What you are asked to do | Locate, in the data below, the line that contains "884x419 pixels. How" and the line that contains "The image size is (802, 632)."; reproduce exactly those two lines and every line between them, nothing more.

■ ■ ■ ■ ■

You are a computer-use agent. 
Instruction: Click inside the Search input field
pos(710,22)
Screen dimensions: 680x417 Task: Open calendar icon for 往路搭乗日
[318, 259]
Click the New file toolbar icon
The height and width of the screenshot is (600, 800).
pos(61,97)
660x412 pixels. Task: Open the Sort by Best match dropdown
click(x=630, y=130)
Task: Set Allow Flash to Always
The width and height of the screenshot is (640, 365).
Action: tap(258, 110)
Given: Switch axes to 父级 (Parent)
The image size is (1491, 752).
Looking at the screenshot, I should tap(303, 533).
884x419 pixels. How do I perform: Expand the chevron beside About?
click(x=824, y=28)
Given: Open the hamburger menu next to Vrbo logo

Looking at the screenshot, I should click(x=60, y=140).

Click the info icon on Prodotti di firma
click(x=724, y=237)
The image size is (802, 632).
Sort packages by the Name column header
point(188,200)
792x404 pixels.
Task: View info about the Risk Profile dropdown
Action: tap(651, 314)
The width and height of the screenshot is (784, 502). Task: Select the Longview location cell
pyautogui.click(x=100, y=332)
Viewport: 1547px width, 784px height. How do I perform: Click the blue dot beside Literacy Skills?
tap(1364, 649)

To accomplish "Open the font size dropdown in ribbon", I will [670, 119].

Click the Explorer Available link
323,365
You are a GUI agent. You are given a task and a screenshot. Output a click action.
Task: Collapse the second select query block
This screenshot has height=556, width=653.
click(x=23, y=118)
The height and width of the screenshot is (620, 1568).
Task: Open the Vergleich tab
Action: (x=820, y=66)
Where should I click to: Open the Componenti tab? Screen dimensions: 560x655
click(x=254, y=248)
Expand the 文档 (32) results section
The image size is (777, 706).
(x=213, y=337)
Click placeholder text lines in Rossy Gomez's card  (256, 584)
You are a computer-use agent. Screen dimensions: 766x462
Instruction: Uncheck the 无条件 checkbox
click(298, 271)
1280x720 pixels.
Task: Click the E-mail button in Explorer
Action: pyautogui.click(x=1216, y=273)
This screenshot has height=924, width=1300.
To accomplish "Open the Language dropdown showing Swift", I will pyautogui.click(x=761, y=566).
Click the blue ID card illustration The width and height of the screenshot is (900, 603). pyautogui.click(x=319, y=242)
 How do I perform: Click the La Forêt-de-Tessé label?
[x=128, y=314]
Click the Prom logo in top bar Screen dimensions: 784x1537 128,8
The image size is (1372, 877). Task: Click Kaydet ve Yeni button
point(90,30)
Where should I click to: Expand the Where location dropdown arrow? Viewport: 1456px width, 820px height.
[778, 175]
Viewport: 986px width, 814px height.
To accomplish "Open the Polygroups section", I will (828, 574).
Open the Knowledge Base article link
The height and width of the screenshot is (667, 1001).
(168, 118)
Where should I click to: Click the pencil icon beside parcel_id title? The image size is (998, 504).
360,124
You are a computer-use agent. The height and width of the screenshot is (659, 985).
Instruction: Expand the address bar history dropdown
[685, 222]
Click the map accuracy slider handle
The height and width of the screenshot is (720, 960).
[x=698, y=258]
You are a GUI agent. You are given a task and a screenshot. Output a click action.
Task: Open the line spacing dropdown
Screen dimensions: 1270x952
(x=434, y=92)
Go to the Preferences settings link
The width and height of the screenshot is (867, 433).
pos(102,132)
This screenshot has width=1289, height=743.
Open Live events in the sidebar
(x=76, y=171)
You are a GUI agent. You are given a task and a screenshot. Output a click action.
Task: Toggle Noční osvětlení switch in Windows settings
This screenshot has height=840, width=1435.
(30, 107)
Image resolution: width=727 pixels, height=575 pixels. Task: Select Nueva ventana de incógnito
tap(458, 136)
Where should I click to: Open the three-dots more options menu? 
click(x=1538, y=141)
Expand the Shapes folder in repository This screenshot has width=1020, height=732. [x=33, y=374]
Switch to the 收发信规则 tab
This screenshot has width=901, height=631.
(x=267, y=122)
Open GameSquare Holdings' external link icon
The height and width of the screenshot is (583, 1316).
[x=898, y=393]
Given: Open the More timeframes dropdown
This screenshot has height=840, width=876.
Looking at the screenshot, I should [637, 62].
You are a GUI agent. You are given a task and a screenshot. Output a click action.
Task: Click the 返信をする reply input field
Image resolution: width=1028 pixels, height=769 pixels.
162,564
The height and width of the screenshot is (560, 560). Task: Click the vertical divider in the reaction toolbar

■ ■ ■ ■ ■

Finished exercise |
884x419 pixels. How do I perform: Expand the chevron beside About?
click(x=824, y=28)
Given: Open the hamburger menu next to Vrbo logo

Looking at the screenshot, I should click(x=60, y=140).

Click the info icon on Prodotti di firma
click(x=724, y=237)
The image size is (802, 632).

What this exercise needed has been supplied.